What is required.
Could you print exactly the lines from the one that contains "Where should I" to the end of the data, both ends included, and nothing else? Skip the pictures.
*** Block opens ***
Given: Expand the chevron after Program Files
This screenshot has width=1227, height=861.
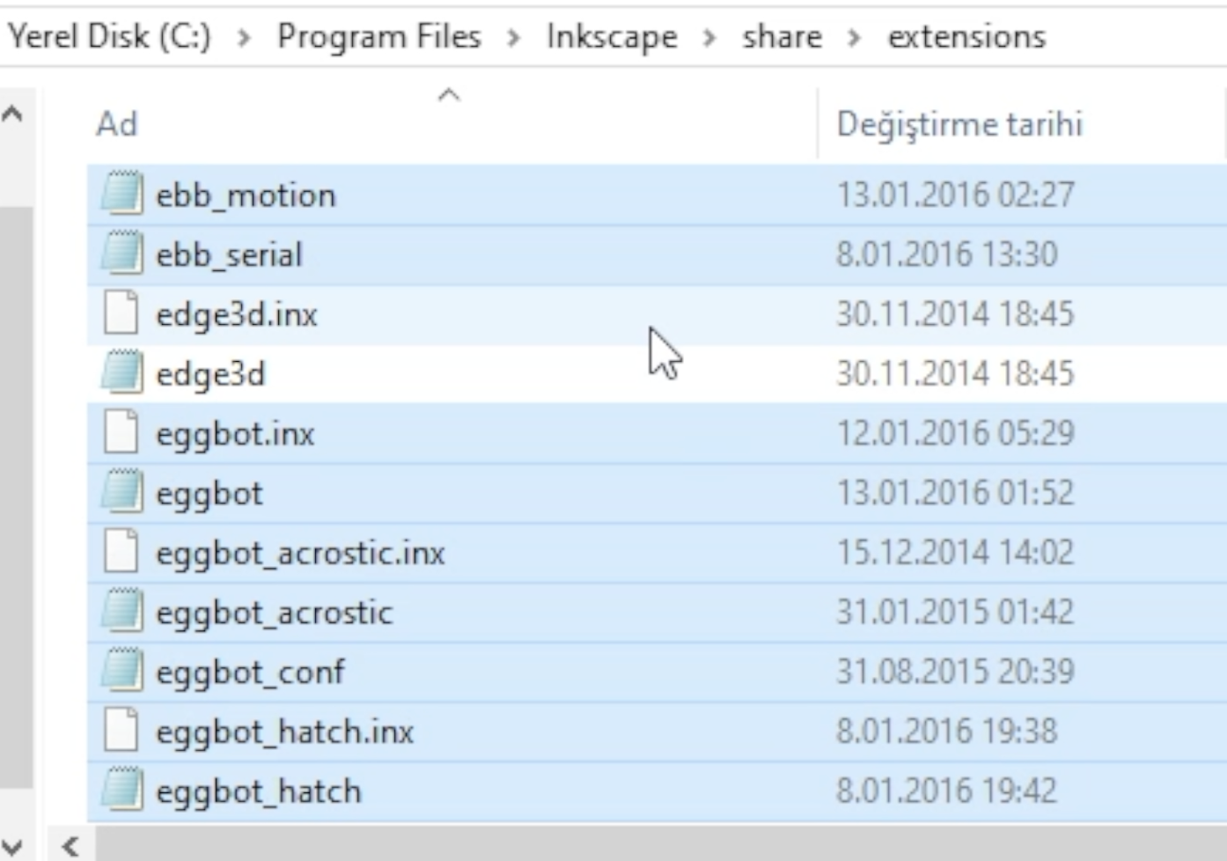Looking at the screenshot, I should 514,38.
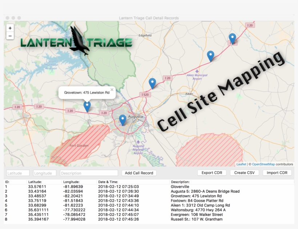Open the Leaflet attribution link

tap(241, 164)
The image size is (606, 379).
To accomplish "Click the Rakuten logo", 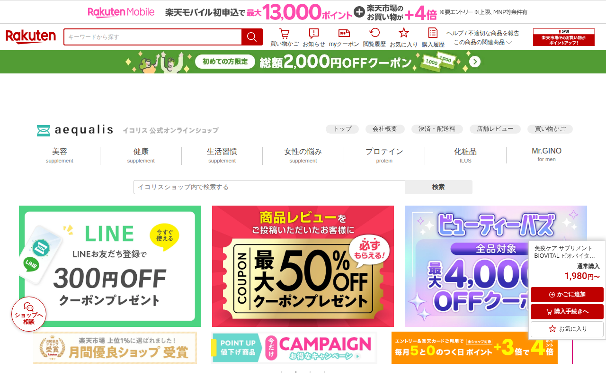I will [x=31, y=37].
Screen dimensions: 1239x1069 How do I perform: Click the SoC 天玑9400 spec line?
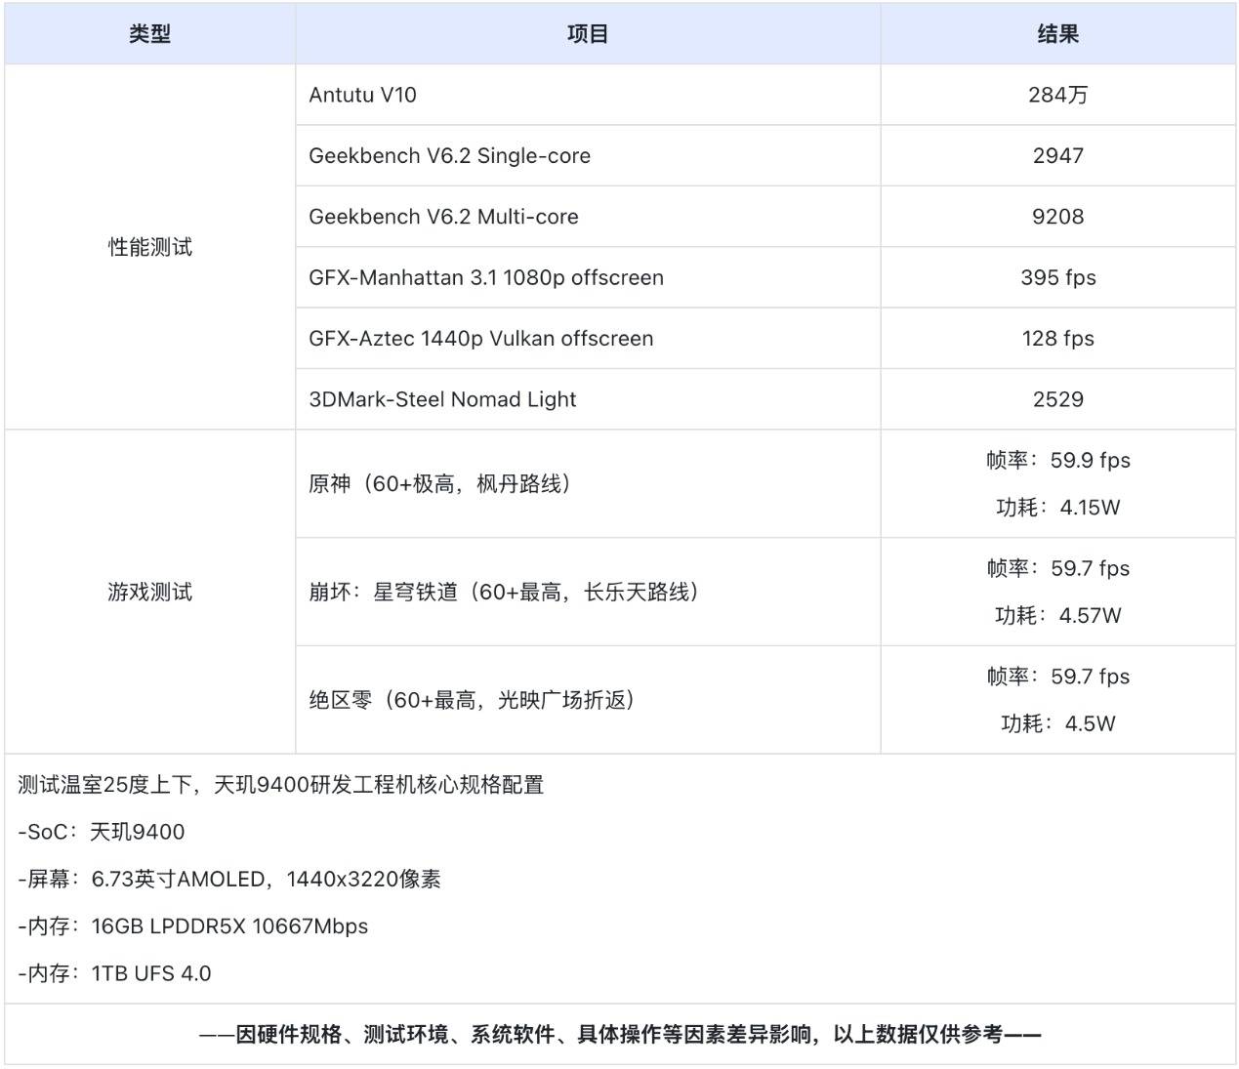click(102, 832)
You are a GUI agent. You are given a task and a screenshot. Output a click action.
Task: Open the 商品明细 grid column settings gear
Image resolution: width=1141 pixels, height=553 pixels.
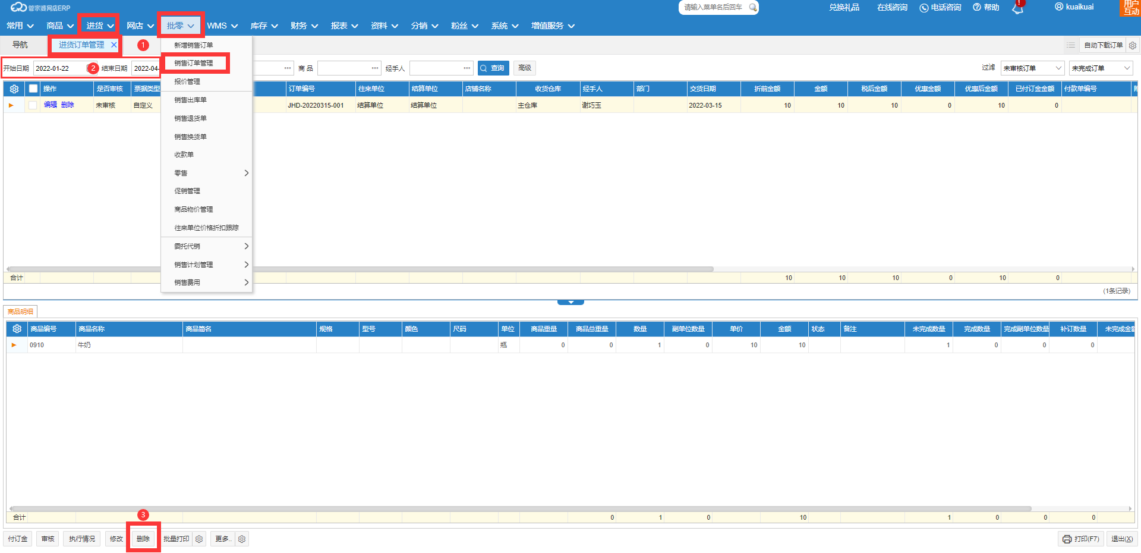(17, 329)
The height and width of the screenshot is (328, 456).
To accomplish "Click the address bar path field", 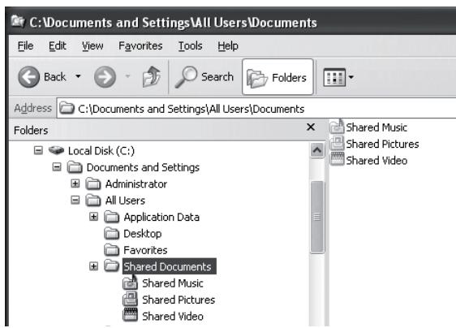I will (256, 109).
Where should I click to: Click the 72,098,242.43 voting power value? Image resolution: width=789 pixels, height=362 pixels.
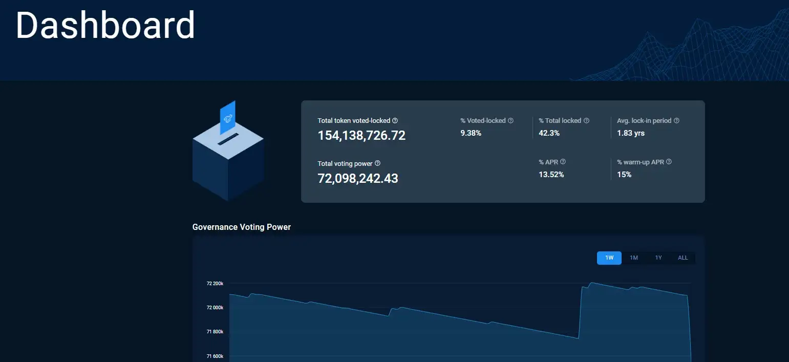358,178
*** Block closes ***
Worked solution.
Where should I click to: Click the 72,098,242.43 voting power value? Image resolution: width=789 pixels, height=362 pixels.
358,178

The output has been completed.